**PROBLEM REQUIREMENTS:** Each entry needs to be reproduced exactly as it is.

**TASK DATA:**
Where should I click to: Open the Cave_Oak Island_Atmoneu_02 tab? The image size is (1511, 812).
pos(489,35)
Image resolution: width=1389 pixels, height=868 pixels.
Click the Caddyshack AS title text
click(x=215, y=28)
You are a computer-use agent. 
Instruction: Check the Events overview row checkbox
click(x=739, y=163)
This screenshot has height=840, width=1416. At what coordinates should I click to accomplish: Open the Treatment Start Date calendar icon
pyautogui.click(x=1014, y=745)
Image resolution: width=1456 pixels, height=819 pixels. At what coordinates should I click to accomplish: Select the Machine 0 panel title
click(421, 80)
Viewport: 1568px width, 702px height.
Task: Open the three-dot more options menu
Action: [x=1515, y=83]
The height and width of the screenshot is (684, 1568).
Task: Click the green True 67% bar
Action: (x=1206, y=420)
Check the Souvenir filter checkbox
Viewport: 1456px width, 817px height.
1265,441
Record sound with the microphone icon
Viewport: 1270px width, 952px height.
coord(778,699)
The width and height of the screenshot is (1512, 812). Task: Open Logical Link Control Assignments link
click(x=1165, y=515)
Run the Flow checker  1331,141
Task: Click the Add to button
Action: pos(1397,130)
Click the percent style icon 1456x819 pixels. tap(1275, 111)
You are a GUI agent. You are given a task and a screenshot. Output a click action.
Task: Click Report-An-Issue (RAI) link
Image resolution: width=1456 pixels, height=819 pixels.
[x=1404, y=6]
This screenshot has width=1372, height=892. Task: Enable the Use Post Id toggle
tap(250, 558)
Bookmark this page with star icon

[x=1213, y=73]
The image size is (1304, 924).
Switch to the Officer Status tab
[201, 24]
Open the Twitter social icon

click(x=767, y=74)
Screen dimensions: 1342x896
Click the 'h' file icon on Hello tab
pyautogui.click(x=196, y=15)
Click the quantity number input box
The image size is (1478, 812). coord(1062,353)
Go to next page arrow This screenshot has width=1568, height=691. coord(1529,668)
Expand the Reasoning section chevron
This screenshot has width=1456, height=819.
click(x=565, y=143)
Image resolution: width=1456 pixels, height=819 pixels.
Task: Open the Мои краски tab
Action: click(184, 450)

**RESPONSE TO THE TASK:**
Where should I click to: Open the Cave_Oak Island_Atmoneu_02 tab? The image size is (1511, 812).
pos(489,35)
Image resolution: width=1389 pixels, height=868 pixels.
Click the Caddyshack AS title text
click(x=215, y=28)
You are a computer-use agent. 
Instruction: Check the Events overview row checkbox
click(x=739, y=163)
This screenshot has height=840, width=1416. At what coordinates should I click to accomplish: Open the Treatment Start Date calendar icon
pyautogui.click(x=1014, y=745)
Image resolution: width=1456 pixels, height=819 pixels. At what coordinates should I click to accomplish: Select the Machine 0 panel title
click(421, 80)
Viewport: 1568px width, 702px height.
Task: Open the three-dot more options menu
Action: [x=1515, y=83]
The height and width of the screenshot is (684, 1568).
Task: Click the green True 67% bar
Action: (x=1206, y=420)
Check the Souvenir filter checkbox
Viewport: 1456px width, 817px height.
1265,441
Record sound with the microphone icon
Viewport: 1270px width, 952px height.
coord(778,699)
The width and height of the screenshot is (1512, 812). Task: Open Logical Link Control Assignments link
click(x=1165, y=515)
Run the Flow checker  1331,141
Task: Click the Add to button
Action: pos(1397,130)
Click the percent style icon 1456x819 pixels. tap(1275, 111)
You are a GUI agent. You are given a task and a screenshot. Output a click action.
Task: Click Report-An-Issue (RAI) link
Image resolution: width=1456 pixels, height=819 pixels.
[x=1404, y=6]
This screenshot has width=1372, height=892. Task: Enable the Use Post Id toggle
tap(250, 558)
Bookmark this page with star icon

[x=1213, y=73]
The image size is (1304, 924).
Switch to the Officer Status tab
[201, 24]
Open the Twitter social icon

click(x=767, y=74)
Screen dimensions: 1342x896
Click the 'h' file icon on Hello tab
pyautogui.click(x=196, y=15)
Click the quantity number input box
The image size is (1478, 812). coord(1062,353)
Go to next page arrow This screenshot has width=1568, height=691. coord(1529,668)
Expand the Reasoning section chevron
This screenshot has width=1456, height=819.
click(x=565, y=143)
Image resolution: width=1456 pixels, height=819 pixels.
Task: Open the Мои краски tab
Action: click(184, 450)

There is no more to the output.